X, Y = np.meshgrid(bins_x, bins_y)
for i in range(H.shape[0]):
    drawpitch(ax = ax[i], measure = 'SB', orientation = 'vertical')
    plt.sca(ax[i])
    plt.pcolor(Y.T,
               X.T,
               H[i, :].reshape(-1, len(bins_y)-1))
    plt.title('Model Component '+cols[i] + '\nTop Rated: ' + top_rated[i], fontsize = 14)

png

Key Passes

offensive_actions = wc_df.reset_index().loc[wc_df.reset_index().id.isin(wc_df.shot_key_pass_id.dropna().values),
        ['player_name', 'location_x', 'location_y', 'type_name', 'level_0', 'id']].\
        reset_index().rename(columns = {'level_0': 'match_id'}).\
        set_index(['player_name', 'match_id', 'id']).sort_index()

binned_values = []
for player in offensive_actions.index.levels[0]:

    binned, bins_x, bins_y = np.histogram2d(offensive_actions.loc[player, 'location_x'],
                                 offensive_actions.loc[player, 'location_y'],
                                 bins = ([np.arange(0,125,5),
                                         np.arange(0,85,5)]))
    binned_values.append(binned.ravel()
                        # / (playtime.loc[player] / 90)
                        )

from sklearn.decomposition import NMF
N = 10
import string
cols = [s for s in string.ascii_uppercase[:N]]

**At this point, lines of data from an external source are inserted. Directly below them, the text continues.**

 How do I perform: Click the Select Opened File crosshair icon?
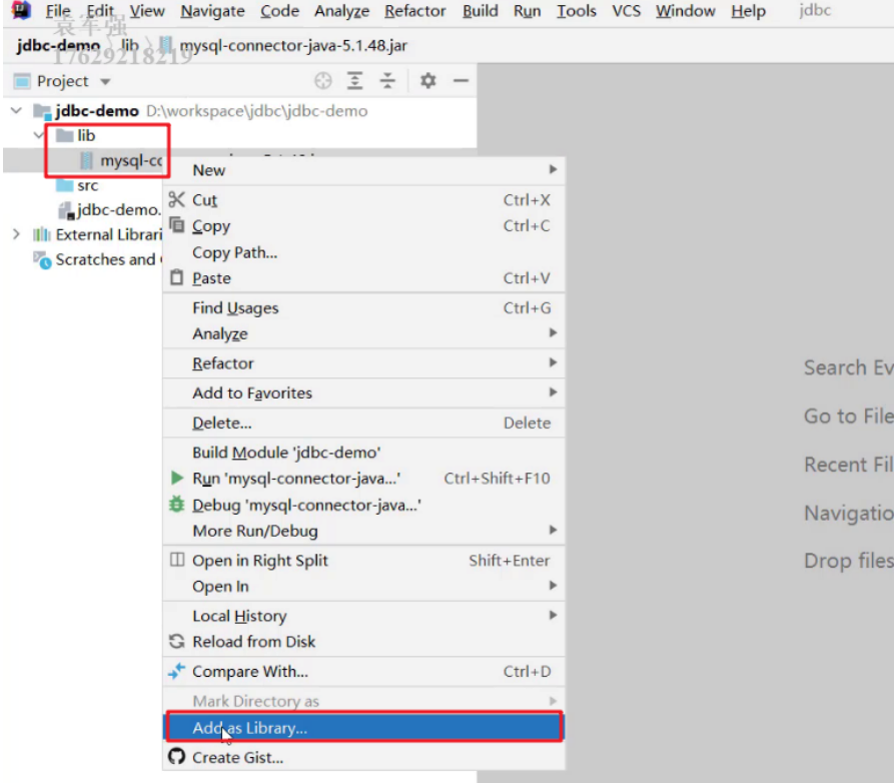[x=323, y=81]
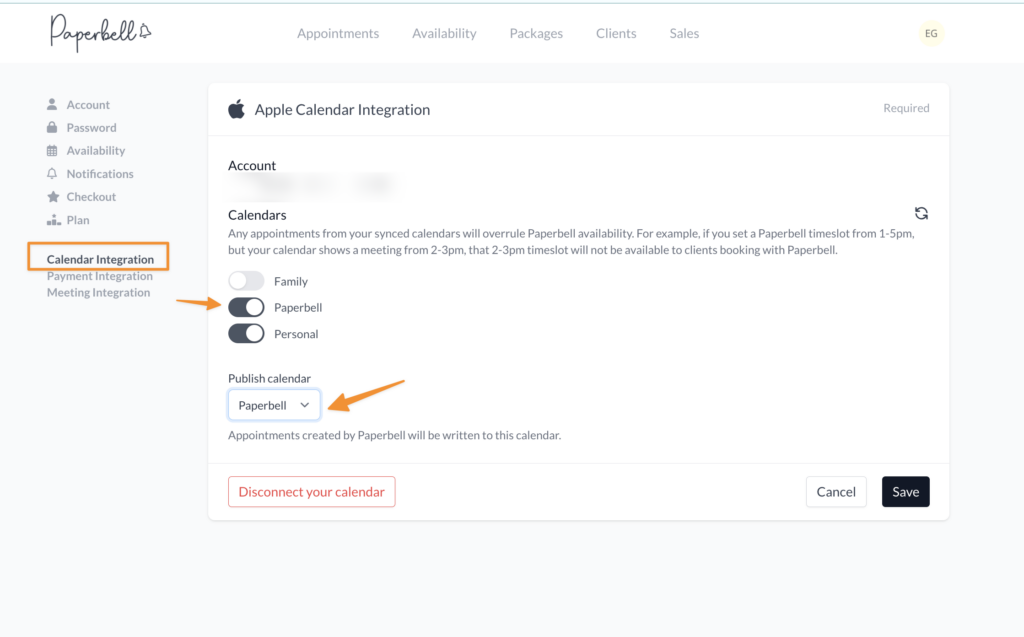This screenshot has height=637, width=1024.
Task: Disable the Paperbell calendar toggle
Action: (246, 308)
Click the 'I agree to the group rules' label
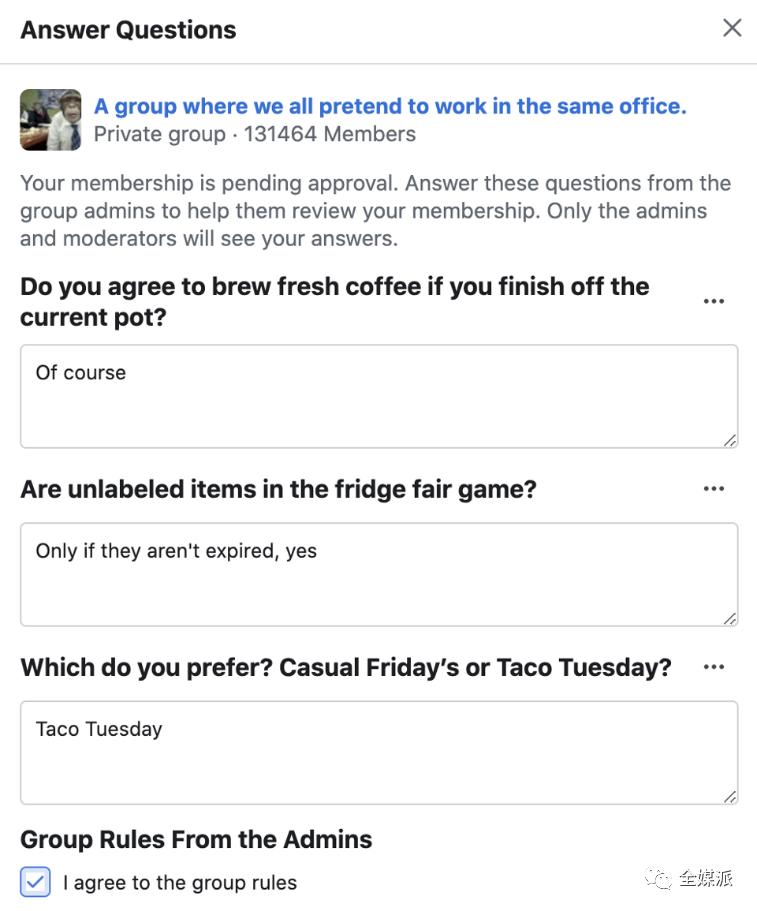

bin_freqs = np.vstack(binned_values)
model = NMF(n_components=N, init='random', random_state=0)
W = model.fit_transform(bin_freqs)
H = model.components_

weights = pd.DataFrame(W,
             index = offensive_actions.index.levels[0],
             columns = cols)

fig, ax = plt.subplots(int(H.shape[0]/5), 5, figsize = (18,9))
ax = ax.flatten()

top_rated = weights.idxmax().values

X, Y = np.meshgrid(bins_x, bins_y)
for i in range(H.shape[0]):
    drawpitch(ax = ax[i], measure = 'SB', orientation = 'vertical')
    plt.sca(ax[i])
    plt.pcolor(Y.T,
               X.T,
               H[i, :].reshape(-1, len(bins_y)-1))
    plt.title('Model Component '+cols[i] + '\nTop Rated: ' + top_rated[i], fontsize = 14)

png

In general with more data this would certainly work better, but overall I am quite pleased of the structures all of the analyses bring to light.
What do you think?
What would you be interested to look at?

A thanks goes out to @KubaMichalczyk who looked over a first draft and provided valuable feedback.